■ TEXT:
-------

The power of the palette: Why colour is your secret ingredient

When we talk about food, we almost always talk about taste. In photography the split second someone decides whether to stop scrolling or keep going, as we eat with our eyes first.

The most powerful seasoning you have in food photography isn't a filter or a fancy lens. It's colour.

As a food photographer here in Northamptonshire, I've seen first-hand how the right colour palette can turn a simple dish into an emotional experience. Not just something that looks pretty, but something that triggers a genuine craving. Used well, colour tells a story, builds brand recognition, and does a remarkable amount of persuasive work before a single word is read.

Here's how to use it intentionally and no art degree required.


Playing With Colour In Food Photography

COLOUR WHEEL

You don't need to memorise the colour wheel. Just understand the three relationships.

The colour wheel is simply a map that shows which colours work together and why. There are three relationships worth knowing, and once you see them, you'll spot them everywhere.

Complementary colours sit directly opposite each other on the wheel. Put them together and they create instant high contrast, making each colour look more vivid and alive than it would on its own.

-------

Write out the food photography text word for word, starting at "When we talk" and ending at "lens. It's colour.".

■ INFORMATION PROVIDED:
-------

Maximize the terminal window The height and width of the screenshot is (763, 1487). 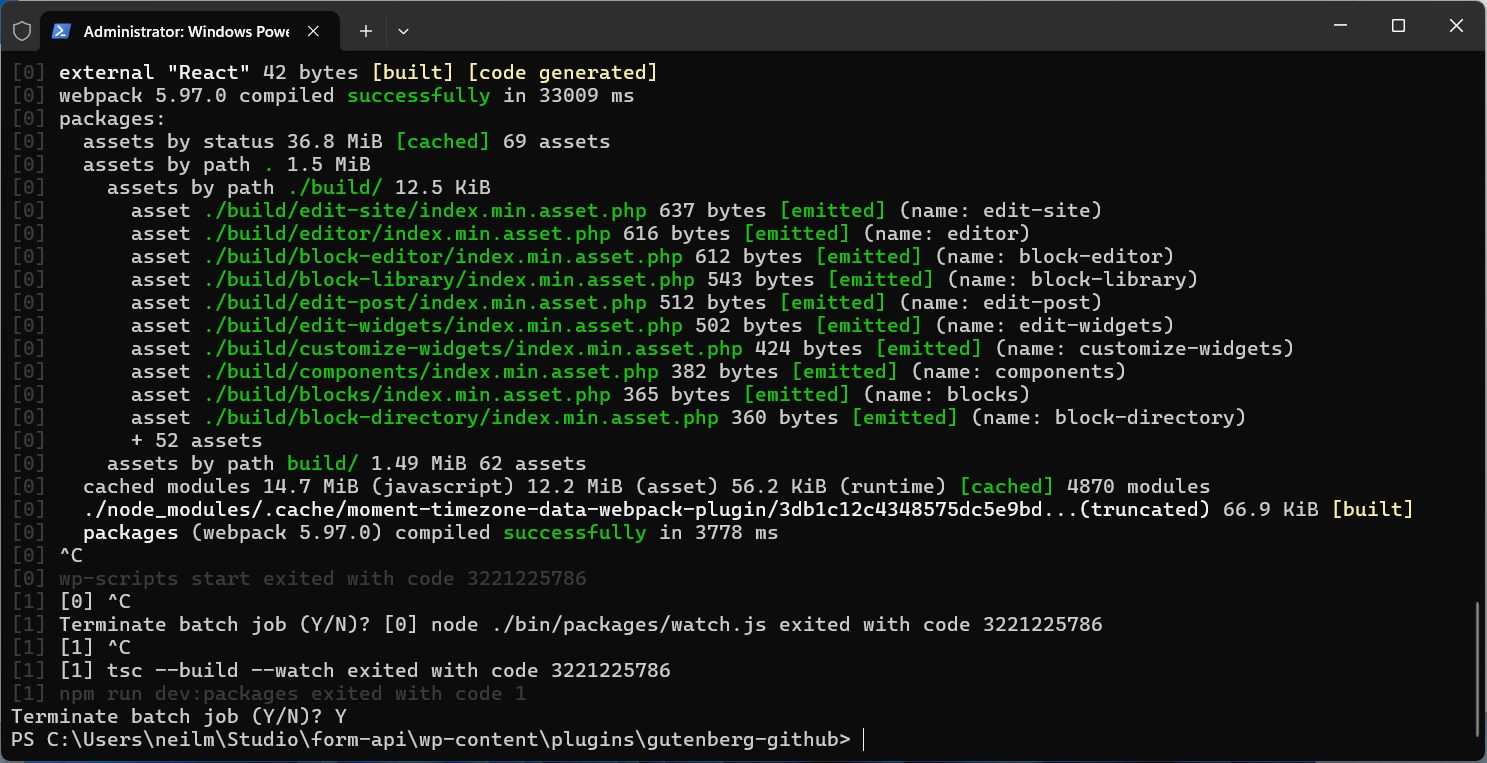point(1398,26)
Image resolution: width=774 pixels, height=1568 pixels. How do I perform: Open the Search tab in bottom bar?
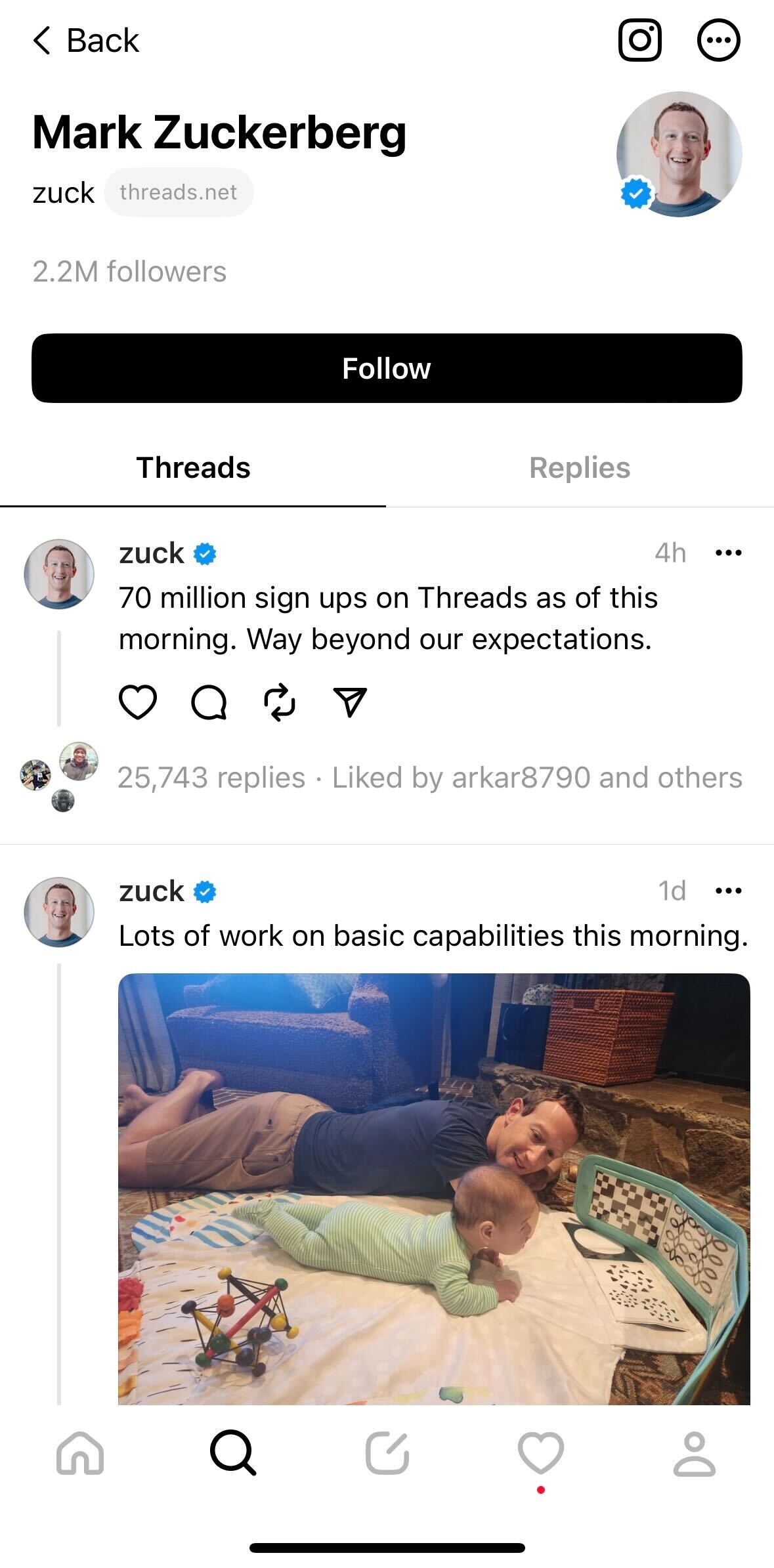[x=232, y=1453]
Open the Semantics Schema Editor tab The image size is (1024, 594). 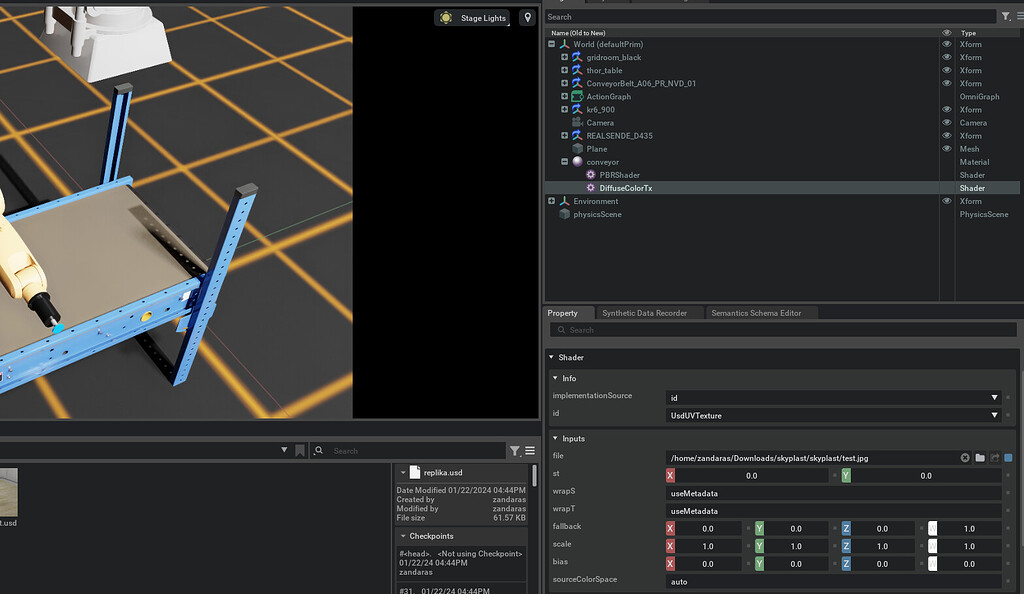tap(758, 312)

-------

■ SOLUTION TO THIS TASK:
When we talk about food, we almost always talk about taste. In photography the split second someone decides whether to stop scrolling or keep going, as we eat with our eyes first.

The most powerful seasoning you have in food photography isn't a filter or a fancy lens. It's colour.